Every record must be repeated precisely as it stands.

--

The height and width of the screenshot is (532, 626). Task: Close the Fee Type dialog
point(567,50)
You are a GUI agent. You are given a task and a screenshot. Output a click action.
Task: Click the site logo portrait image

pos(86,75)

--

◆ Response below:
The height and width of the screenshot is (532, 626). Task: Close the Fee Type dialog
point(567,50)
You are a GUI agent. You are given a task and a screenshot. Output a click action.
Task: Click the site logo portrait image

pos(86,75)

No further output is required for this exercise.